METHODS: Seventy-six obese children aged from 10 to 17 years with NAFLD were enrolled for a one-month intervention and divided randomly into three groups. Group1, consisting of 38 obese children, was an untreated control group without any intervention. Group 2, consisting of 19 obese children in summer camp, was strictly controlled only by life style intervention. Group 3, consisting of 19 obese children, received oral vitamin E therapy at a dose of 100 mg/d. The height, weight, fasting blood glucose (FBG), fasting serum insulin (FINS), plasma alanine aminotransferase (ALT), aspartate aminotransferase (AST), triglyceride (TG), total cholesterol (TCHO) and homeostasis model assent-insulin resistance (HOMA-IR) were measured at baseline and after one month. All patients were underwent to an ultrasonographic study of the liver performed by one operator who was blinded to the groups.

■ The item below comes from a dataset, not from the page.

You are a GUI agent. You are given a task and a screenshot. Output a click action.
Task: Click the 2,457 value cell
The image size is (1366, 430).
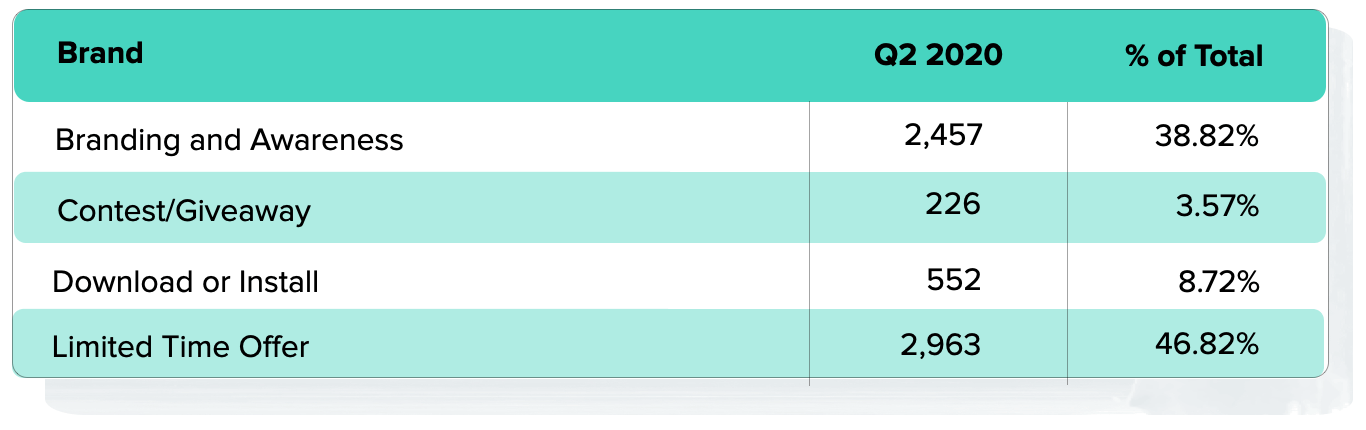point(943,135)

RESULTS: The monitor indices of BMI, ALT, AST, TG, TCHO and HOMA-IR were successfully improved except in group 1. BMI and ALT in group 2 were reduced more significantly than in group 3 (2.44 ± 0.82 vs 1.45 ± 0.80, P = 0.001; 88.58 ± 39.99 vs 63.69 ± 27.05, P = 0.040, respectively).
CONCLUSION: Both a short-term lifestyle intervention and vitamin E therapy have an effect on NAFLD in obese children. Compared with vitamin E, lifestyle intervention is more effective. Therefore, lifestyle intervention should represent the first step in the management of children with NAFLD.